Trois traitements vétérinaires maximum sont autorisés pour une période de douze mois. Les vaccinations, le traitement antiparasitaire et le plan d’éradication obligatoire ne sont pas comptabilisés.Mais le plus gros changement, en cas de conversion, concerne la gestion des cultures et prairies.  Les semences doivent être issues de l’agriculture biologique. Pour le désherbage, l’agriculteur devra s’approprier les techniques de désherbage mécanique et de rotation. Pour les maladies, la lutte réside dans la rotation, dans la sélection végétale et quelques produits phyto sont autorisés. Pour les ravageurs, il existe des solutions de lutte biologique (piégeage, trichogramme). «A chaque fois, le mélange des variétés permet de limiter ces risques», assure Pierre Menu, de la chambre d’agriculture.

Le bio dans la Somme, en chiffres

112
C’est le nombre d’exploitations bio de la Somme (chiffre 2016). Le département est le «petit poucet» de la région, puisque, en Hauts-de-France, le nombre d’exploitations bio s’élève à 720.

4 040
Le bio représente 4 040 hectares de la Somme, soit 0,87 % de la SAU (surface agricole utile) du département. Pour comparaison, à échelle nationale, le bio représente 5,5 % de la SAU.

45
Parmi les 112 exploitations bio, 45 % sont des élevages de bovins, viande et lait, 30 % sont des grandes cultures (légumes de plein champ compris) et 15 % sont du maraîchage.

3
Bio en Hauts-de-France (ex-ABP et Gabnor) se sont fixés un objectif de 3% de SAU et 3,5% en termes de producteurs bio d’ici à 2020. «Ces chiffres sont réalisables, car il y a une vraie dynamique de conversion dans la région».

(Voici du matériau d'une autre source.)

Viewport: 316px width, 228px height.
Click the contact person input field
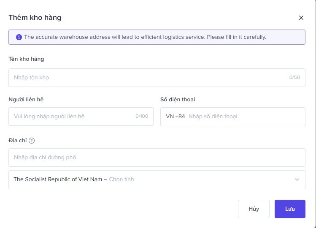pyautogui.click(x=72, y=117)
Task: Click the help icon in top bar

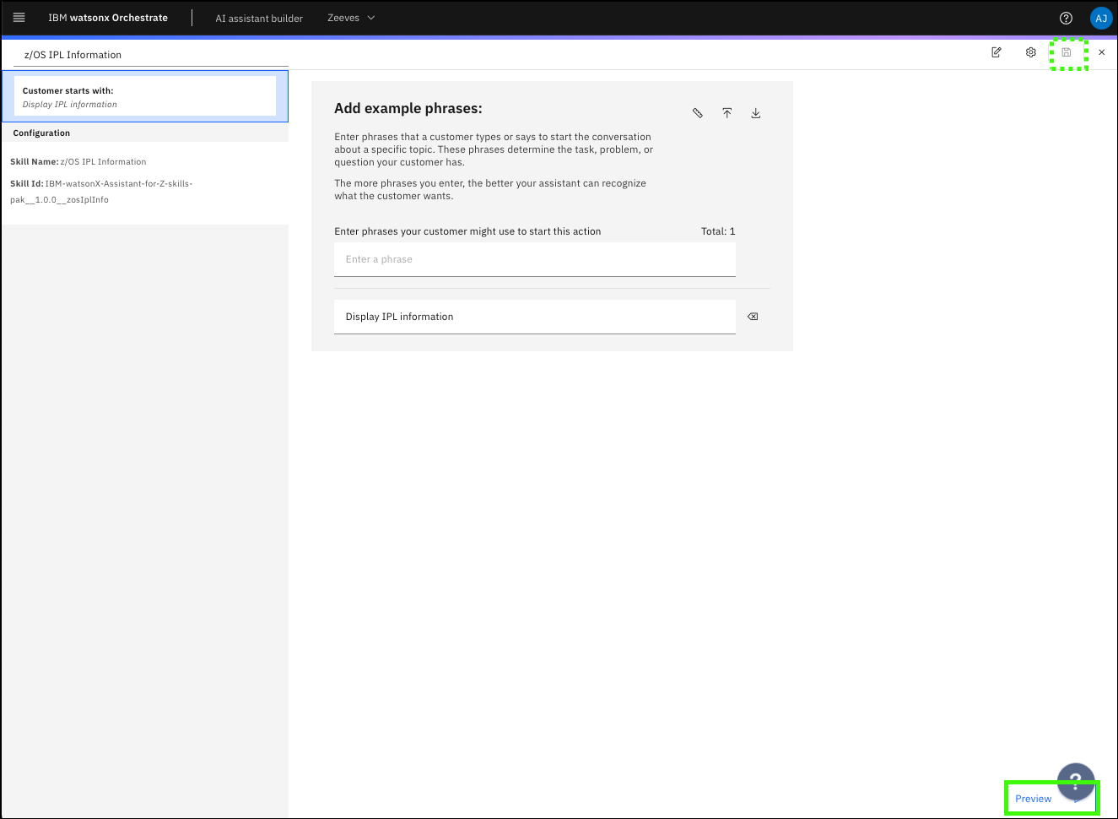Action: (1066, 18)
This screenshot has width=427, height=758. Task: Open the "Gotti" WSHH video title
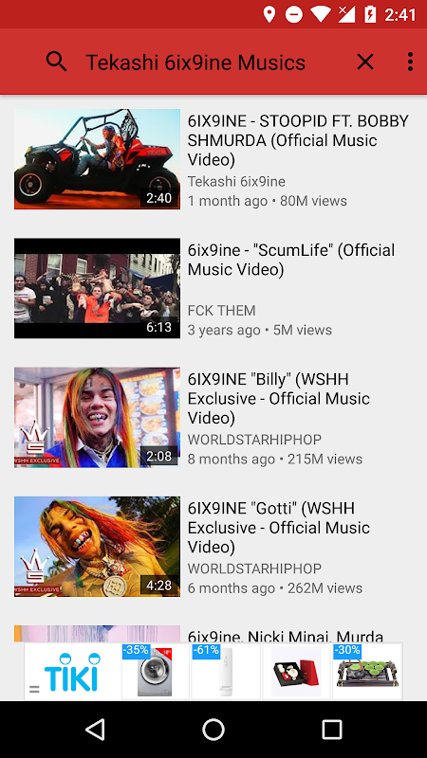pos(279,528)
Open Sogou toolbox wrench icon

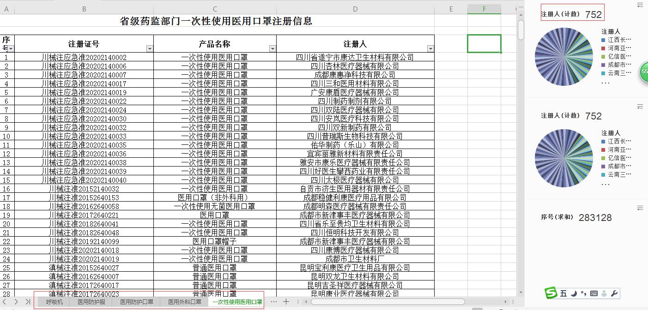[614, 293]
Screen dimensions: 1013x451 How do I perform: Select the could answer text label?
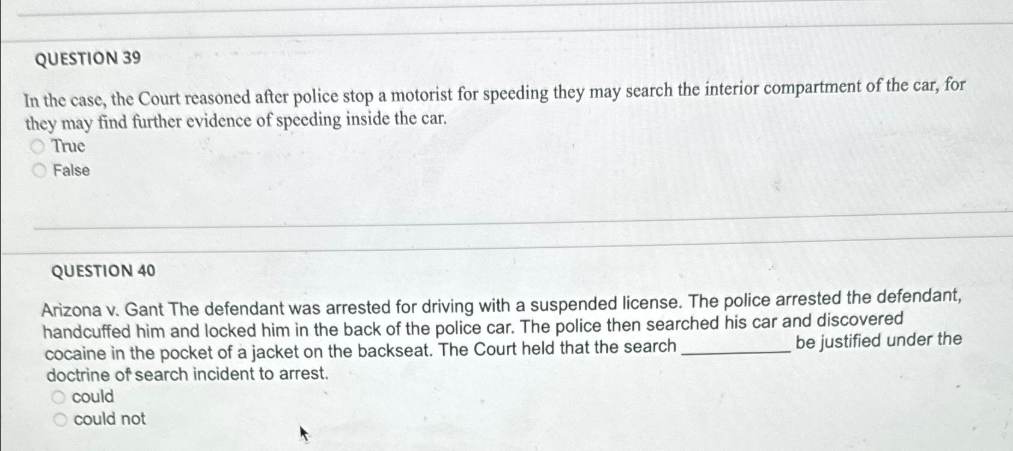coord(93,395)
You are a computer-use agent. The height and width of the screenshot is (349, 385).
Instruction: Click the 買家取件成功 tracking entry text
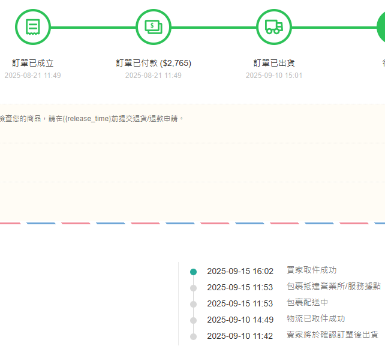tap(311, 270)
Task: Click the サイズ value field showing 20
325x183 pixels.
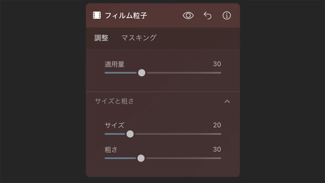Action: click(x=217, y=125)
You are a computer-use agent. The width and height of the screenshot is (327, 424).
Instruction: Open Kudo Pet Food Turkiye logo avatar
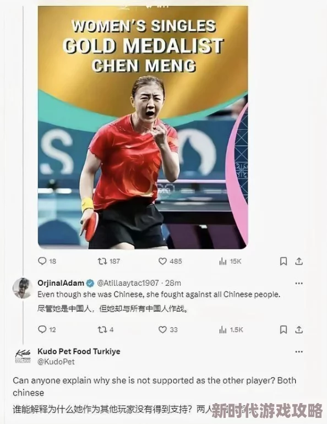coord(23,356)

La conversion : un équilibre à révolutionner
Se convertir en bio, c’est un état d’esprit. «Les conversions réussies dépendent toujours de la volonté et de la conviction de l’agriculteur», confie Raphaël Delva, de Bio en Hauts-de-France (ex-ABP). Pour les élevages bovins, il s’agit de construire son raisonnement autour de l’alimentation. «Comme les compléments sont très coûteux en bio, mieux vaut faire vêler au printemps, pour que les besoins maximums en alimentation des veaux soient assurés par l’herbe, assure Daniel Platel. On considère qu’il y a 30 % de nourriture en plus à prévoir pour un vêlage d’automne. Tout le système repose sur la récolte : si le foin est raté, l’hiver sera compliqué.» La taille du troupeau doit donc être calculé en fonction des surfaces et non de la place dans le bâtiment.
Exemple pour un élevage de Charolaises, d’environ 45 naissances par an. Aujourd’hui, les vaches en conventionnel sont nourries avec de la paille, de la pulpe surpressée et du soja. Ces deux derniers aliments seront donc à supprimer en cas de conversion en bio.
L’exploitation de 101 ha consacre 30,7 hectares aux surfaces fourragères, essentiellement en prairies. Si l’agriculteur souhaite conserver le même nombre de vêlages en bio, il devra consacrer 66 ha à son élevage, soit 65 % de sa surface.
La proposition d’assolement est la suivante : 31 ha de prairies permanentes, 23,2 ha de prairies temporaires (luzerne - dactyle et RG - trèfle), 4,2 ha pour le concentré (féverole et épeautre) et 7,3 ha de cultures de ventes (triticale). Avec un rendement espéré de 8t/ha de foin, la surface à faucher sera de 70 ha (trois coupes réalisées dans les prairies temporaires), pour permettre l’autosuffisance alimentaire hivernale. La surface de céréales nécessaire, pour la paille de litière (besoin de 86t) et pour la paille alimentaire (besoin de 23t), sera de 44 ha.

Une marge brute similaire
La marge brute globale de l’élevage s’élevait à 28 500 € en conventionnel. Elle sera similaire en bio. Les 23 ha de prairies converties reviennent à se priver d’un produit de cultures de 14 000 €. Cela est compensé par l’absence d’achat de coproduit, par les aides liées à la conversion (220 €/ha pendant cinq ans) et par la plus value liée à la vente de viande bio. Pour exemple, Unebio valorise à +35 cts d’euros environ le kg de carcasse, +35 cts de prime de planification (planifier l’abattage trois mois avant). Les broutards, en revanche, ne sont pas valorisés en bio.